----- PAGE EXTRACT

Pardon for Soldiers of the Great War Act 2000

Reprint
as at 15 September 2000

Crest

Pardon for Soldiers of the Great War Act 2000

Public Act2000 No 29
Date of assent14 September 2000
Commencementsee section 2

Note

Changes authorised by section 17C of the Acts and Regulations Publication Act 1989 have been made in this reprint.

A general outline of these changes is set out in the notes at the end of this reprint, together with other explanatory material about this reprint.

This Act is administered by the New Zealand Defence Force.


  • Preamble

    (1) In the Great War, 5 soldiers of the New Zealand Expeditionary Force were executed, after trial by court martial, for certain offences:

    (2) They were all volunteers:

    (3) One was executed for the offence of mutiny:

    (4) The other 4 were executed for the offence of desertion:

    (5) Their execution was not a fate that they deserved but was one that resulted from—

    • (a) the harsh discipline that was believed at the time to be required; and

    • (b) the application of the death penalty for military offences being seen at that time as an essential part of maintaining military discipline:

    (6) The execution of those 5 soldiers brought dishonour to both the soldiers themselves and New Zealand:

    (7) It is now desired to remove, so far as practicable, the dishonour that the execution of those 5 soldiers brought to those soldiers and their families.

----------
----- SUPPLIED ENTRIES

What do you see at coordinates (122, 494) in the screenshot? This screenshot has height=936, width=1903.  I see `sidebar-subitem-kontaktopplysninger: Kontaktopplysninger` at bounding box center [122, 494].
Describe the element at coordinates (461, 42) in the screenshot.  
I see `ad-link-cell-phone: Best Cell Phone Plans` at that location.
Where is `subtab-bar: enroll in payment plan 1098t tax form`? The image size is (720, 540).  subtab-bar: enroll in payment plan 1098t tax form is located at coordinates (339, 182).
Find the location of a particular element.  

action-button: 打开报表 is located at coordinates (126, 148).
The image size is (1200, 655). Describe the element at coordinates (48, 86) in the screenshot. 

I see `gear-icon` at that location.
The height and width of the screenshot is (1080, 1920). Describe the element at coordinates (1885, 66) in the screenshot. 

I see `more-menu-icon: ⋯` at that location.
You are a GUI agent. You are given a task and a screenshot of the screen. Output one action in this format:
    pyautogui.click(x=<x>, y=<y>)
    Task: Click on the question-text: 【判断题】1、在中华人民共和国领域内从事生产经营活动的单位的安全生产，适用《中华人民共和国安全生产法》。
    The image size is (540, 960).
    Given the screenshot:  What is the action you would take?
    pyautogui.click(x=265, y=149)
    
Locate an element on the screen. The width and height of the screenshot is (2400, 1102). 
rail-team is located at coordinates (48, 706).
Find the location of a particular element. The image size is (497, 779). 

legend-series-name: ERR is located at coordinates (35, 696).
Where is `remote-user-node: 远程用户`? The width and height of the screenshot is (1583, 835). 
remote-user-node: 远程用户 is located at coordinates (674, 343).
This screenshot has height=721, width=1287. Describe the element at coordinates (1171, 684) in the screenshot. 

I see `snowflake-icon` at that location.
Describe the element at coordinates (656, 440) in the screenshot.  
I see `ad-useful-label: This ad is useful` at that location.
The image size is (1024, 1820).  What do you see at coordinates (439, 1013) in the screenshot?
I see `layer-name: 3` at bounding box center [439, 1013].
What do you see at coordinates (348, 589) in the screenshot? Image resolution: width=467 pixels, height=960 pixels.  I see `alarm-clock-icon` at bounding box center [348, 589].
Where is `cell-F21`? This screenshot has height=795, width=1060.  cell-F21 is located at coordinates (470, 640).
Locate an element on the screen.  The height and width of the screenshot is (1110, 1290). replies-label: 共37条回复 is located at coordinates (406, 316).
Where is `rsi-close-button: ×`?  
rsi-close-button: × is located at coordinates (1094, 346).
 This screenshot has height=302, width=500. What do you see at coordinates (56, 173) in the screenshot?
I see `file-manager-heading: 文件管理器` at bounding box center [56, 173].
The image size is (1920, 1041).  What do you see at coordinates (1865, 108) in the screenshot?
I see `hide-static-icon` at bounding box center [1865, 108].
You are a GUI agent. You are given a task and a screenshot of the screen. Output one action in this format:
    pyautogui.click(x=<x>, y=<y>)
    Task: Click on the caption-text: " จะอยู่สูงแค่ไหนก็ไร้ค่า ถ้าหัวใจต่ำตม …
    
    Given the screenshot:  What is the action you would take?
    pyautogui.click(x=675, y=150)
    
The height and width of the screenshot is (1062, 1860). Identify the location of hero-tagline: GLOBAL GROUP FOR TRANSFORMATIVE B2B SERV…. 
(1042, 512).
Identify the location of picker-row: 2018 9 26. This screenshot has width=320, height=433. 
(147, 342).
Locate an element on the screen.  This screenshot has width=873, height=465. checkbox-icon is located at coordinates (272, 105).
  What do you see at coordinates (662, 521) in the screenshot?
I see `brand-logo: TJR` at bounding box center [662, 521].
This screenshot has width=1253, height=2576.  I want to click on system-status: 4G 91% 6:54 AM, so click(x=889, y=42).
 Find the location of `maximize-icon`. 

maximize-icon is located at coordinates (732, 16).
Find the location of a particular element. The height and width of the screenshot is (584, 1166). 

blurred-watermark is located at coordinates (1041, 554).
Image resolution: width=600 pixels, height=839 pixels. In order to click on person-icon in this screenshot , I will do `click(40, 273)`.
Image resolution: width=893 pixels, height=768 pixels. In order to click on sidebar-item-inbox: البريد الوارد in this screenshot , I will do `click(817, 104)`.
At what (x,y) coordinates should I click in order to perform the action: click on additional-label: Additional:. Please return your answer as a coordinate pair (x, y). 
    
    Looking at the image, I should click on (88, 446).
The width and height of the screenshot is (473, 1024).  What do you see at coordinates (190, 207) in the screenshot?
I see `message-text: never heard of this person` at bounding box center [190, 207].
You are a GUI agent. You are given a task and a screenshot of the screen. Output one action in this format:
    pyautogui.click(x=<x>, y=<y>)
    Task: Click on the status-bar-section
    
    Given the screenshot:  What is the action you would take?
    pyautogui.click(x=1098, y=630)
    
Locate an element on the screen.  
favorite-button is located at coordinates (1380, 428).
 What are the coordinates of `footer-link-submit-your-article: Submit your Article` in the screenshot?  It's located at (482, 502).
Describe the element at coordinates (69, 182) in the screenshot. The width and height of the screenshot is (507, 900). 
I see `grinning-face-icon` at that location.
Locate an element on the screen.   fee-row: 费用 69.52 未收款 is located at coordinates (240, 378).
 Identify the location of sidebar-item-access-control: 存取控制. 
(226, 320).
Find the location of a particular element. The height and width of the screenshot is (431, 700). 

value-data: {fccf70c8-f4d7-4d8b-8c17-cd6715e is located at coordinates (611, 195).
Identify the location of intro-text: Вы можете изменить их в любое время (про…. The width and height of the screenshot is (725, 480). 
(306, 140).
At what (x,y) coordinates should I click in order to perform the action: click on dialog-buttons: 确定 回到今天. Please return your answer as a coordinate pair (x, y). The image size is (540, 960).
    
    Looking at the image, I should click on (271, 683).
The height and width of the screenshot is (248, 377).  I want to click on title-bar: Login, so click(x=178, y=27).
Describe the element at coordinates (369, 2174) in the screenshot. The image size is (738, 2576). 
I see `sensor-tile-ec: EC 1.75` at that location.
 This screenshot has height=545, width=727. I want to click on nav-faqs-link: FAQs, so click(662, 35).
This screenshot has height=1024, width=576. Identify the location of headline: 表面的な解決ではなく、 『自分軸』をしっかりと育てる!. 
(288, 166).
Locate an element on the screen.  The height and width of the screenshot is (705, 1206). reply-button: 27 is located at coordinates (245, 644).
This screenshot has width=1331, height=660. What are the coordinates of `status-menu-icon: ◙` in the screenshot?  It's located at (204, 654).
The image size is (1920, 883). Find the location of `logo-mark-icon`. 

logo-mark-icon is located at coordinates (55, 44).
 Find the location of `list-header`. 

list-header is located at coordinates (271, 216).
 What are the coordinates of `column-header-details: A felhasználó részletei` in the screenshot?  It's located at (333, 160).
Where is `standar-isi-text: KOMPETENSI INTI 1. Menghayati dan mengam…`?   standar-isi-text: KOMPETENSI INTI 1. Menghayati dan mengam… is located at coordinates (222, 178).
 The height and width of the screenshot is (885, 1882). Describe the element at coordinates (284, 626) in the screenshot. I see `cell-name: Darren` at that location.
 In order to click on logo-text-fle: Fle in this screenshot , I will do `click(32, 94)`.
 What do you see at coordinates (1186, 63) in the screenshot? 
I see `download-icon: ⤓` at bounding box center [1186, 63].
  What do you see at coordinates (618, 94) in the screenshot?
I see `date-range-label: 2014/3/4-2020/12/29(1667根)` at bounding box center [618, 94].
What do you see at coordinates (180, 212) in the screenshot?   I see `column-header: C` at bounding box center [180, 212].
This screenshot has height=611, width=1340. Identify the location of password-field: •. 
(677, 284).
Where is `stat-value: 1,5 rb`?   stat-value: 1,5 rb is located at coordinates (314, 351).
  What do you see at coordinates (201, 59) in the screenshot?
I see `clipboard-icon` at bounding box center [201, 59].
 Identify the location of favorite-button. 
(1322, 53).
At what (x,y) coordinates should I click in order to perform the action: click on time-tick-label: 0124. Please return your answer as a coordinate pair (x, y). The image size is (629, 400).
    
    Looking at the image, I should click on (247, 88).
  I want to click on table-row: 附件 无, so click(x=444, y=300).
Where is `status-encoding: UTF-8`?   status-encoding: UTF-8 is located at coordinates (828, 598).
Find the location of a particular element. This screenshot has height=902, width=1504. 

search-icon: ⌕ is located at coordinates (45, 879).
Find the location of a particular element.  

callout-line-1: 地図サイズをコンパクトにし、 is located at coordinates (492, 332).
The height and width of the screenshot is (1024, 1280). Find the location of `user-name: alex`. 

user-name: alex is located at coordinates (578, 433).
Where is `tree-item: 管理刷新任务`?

----------

*WORK ORDER*: Extract the entire Pardon for Soldiers of the Great War Act 2000 text word for word. Rely only on the text for the work that comes next.

*ANSWER BOX*:
Pardon for Soldiers of the Great War Act 2000

Reprint
as at 15 September 2000

Crest

Pardon for Soldiers of the Great War Act 2000

Public Act2000 No 29
Date of assent14 September 2000
Commencementsee section 2

Note

Changes authorised by section 17C of the Acts and Regulations Publication Act 1989 have been made in this reprint.

A general outline of these changes is set out in the notes at the end of this reprint, together with other explanatory material about this reprint.

This Act is administered by the New Zealand Defence Force.


  • Preamble

    (1) In the Great War, 5 soldiers of the New Zealand Expeditionary Force were executed, after trial by court martial, for certain offences:

    (2) They were all volunteers:

    (3) One was executed for the offence of mutiny:

    (4) The other 4 were executed for the offence of desertion:

    (5) Their execution was not a fate that they deserved but was one that resulted from—

    • (a) the harsh discipline that was believed at the time to be required; and

    • (b) the application of the death penalty for military offences being seen at that time as an essential part of maintaining military discipline:

    (6) The execution of those 5 soldiers brought dishonour to both the soldiers themselves and New Zealand:

    (7) It is now desired to remove, so far as practicable, the dishonour that the execution of those 5 soldiers brought to those soldiers and their families.